Infrastructure vs. Housing

Do shortages of infrastructure justify restrictive zoning?

6 minute read

September 22, 2019, 1:00 PM PDT

By Michael Lewyn @mlewyn


Sundry Photography / Shutterstock

One common argument against new housing is the "infrastructure" argument. The argument runs something like this:

  1. My city already has crowded roads/transit/unspecified infrastructure.
  2. Therefore, If we allow new people to live here, we will not have enough infrastructure to support them.
  3. Therefore, we should not permit anyone to build new housing in my city.

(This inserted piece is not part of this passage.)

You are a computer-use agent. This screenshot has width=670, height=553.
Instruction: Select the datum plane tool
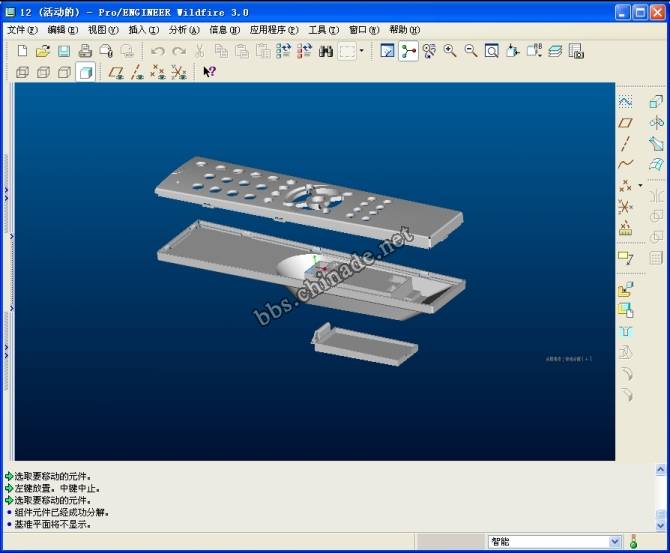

This syllogism suffers from a number of flaws. First of all, the initial assumption is based on an assumption that the city’s most pressing need is something called "infrastructure"—a broad, vague term. Not only is the concept of infrastructure unclear, it is also unclear whether any given city has enough of it. For example, how many roads are enough? If your goal is to have every single street dominated by free-flow traffic, no city will have enough roads. Similarly, if your goal is to have a seat or two for every bus or train rider, that goal will never be met in a healthy transit system. In my experience, cities with strong public transit (such as New York, Chicago and Toronto) often have more riders than seats; by contrast, when I lived in car-dominated cities like Jacksonville and Kansas City, there were always more than enough seats to go around. But surely no sane rider would prefer Jacksonville’s buses (which usually shut down around 9 pm) to New York’s slower, more crowded buses. Perhaps one might claim that the city needs more schools for children, but because American birthrates have plunged over the past decade, this argument no longer seems plausible to me.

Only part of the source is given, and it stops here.